• **EXERCISE**: Once you reach the line that holds "HARD CORE系 (215, 1193)" in the listing below, output it and every line after it through the line that holds "ホーム (274, 317)", word for word.

• **DATA SHOWN**:
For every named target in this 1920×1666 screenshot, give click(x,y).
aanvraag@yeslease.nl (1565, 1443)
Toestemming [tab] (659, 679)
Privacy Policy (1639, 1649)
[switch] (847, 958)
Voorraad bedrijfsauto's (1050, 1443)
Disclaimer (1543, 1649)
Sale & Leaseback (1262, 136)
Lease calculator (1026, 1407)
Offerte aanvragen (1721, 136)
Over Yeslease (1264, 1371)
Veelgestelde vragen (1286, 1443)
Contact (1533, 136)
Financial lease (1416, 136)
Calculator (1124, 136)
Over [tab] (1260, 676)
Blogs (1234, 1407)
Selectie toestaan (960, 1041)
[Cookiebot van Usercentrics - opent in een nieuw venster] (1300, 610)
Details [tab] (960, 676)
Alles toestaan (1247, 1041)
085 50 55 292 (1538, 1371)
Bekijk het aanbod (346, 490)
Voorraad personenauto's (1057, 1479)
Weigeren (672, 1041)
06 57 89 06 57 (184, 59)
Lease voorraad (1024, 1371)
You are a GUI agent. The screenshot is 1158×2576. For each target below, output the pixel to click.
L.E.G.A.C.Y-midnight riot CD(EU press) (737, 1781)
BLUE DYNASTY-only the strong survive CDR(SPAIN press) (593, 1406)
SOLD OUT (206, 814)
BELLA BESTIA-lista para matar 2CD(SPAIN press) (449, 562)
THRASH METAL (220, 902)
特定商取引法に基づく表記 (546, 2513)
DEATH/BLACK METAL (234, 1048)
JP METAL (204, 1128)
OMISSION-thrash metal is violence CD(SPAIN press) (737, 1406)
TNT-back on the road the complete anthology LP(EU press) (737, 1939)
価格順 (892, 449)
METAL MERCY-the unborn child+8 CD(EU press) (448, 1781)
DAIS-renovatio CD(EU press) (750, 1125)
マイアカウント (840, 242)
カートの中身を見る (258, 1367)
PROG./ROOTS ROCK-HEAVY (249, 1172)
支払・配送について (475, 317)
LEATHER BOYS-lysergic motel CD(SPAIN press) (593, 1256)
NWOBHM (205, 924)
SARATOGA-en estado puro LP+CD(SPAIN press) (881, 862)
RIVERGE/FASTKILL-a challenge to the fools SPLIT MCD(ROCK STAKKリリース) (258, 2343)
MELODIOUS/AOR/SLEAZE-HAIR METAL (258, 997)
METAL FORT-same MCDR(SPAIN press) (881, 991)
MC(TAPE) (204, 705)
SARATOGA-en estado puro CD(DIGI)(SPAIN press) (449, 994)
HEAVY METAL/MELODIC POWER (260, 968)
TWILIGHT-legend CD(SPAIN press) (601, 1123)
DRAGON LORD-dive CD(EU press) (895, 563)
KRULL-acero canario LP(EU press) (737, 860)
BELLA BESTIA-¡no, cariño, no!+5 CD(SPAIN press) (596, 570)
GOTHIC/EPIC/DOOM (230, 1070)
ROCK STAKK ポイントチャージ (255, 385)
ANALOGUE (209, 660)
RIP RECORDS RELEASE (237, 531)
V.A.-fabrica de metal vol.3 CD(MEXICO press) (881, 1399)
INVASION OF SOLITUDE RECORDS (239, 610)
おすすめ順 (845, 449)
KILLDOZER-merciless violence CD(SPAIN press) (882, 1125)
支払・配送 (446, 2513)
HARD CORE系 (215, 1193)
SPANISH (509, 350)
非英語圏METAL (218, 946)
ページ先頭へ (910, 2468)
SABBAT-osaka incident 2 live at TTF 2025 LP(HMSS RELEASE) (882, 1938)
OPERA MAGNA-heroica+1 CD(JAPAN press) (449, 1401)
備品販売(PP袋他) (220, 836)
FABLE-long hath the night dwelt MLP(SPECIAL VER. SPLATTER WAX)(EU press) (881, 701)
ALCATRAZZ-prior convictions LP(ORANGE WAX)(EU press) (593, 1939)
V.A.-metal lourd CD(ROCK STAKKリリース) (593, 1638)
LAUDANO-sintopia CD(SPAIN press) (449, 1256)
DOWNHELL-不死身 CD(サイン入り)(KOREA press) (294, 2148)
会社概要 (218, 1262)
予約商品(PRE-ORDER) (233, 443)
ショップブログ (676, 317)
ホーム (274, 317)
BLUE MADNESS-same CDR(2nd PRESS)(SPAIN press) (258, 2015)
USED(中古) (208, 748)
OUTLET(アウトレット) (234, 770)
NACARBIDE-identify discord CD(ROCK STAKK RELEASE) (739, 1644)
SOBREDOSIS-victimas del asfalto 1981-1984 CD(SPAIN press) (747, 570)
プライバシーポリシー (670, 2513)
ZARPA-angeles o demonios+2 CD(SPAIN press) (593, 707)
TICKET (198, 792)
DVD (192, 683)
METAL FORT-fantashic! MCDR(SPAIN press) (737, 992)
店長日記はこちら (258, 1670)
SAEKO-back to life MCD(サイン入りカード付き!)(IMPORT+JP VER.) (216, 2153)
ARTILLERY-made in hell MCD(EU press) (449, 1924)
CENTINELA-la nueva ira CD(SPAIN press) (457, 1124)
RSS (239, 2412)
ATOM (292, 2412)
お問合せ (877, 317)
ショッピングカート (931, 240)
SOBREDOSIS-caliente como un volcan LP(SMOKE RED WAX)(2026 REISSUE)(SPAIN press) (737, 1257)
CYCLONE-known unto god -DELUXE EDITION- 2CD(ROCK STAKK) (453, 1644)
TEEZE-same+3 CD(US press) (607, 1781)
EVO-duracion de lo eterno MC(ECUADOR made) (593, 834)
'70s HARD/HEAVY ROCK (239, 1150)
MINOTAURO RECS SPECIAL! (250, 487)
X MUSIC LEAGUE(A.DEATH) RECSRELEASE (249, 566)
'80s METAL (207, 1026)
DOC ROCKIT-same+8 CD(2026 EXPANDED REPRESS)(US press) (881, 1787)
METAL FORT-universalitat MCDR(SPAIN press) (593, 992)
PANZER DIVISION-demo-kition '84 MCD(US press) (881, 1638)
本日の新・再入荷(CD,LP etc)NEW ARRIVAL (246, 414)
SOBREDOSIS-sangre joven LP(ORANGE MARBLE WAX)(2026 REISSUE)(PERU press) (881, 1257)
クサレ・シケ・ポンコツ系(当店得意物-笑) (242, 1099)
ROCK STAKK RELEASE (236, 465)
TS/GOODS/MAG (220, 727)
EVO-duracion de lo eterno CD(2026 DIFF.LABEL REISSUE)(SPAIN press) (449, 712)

• **RESPONSE AREA**:
HARD CORE系 (215, 1193)
SPANISH (509, 350)
非英語圏METAL (218, 946)
ページ先頭へ (910, 2468)
SABBAT-osaka incident 2 live at TTF 2025 LP(HMSS RELEASE) (882, 1938)
OPERA MAGNA-heroica+1 CD(JAPAN press) (449, 1401)
備品販売(PP袋他) (220, 836)
FABLE-long hath the night dwelt MLP(SPECIAL VER. SPLATTER WAX)(EU press) (881, 701)
ALCATRAZZ-prior convictions LP(ORANGE WAX)(EU press) (593, 1939)
V.A.-metal lourd CD(ROCK STAKKリリース) (593, 1638)
LAUDANO-sintopia CD(SPAIN press) (449, 1256)
DOWNHELL-不死身 CD(サイン入り)(KOREA press) (294, 2148)
会社概要 (218, 1262)
予約商品(PRE-ORDER) (233, 443)
ショップブログ (676, 317)
ホーム (274, 317)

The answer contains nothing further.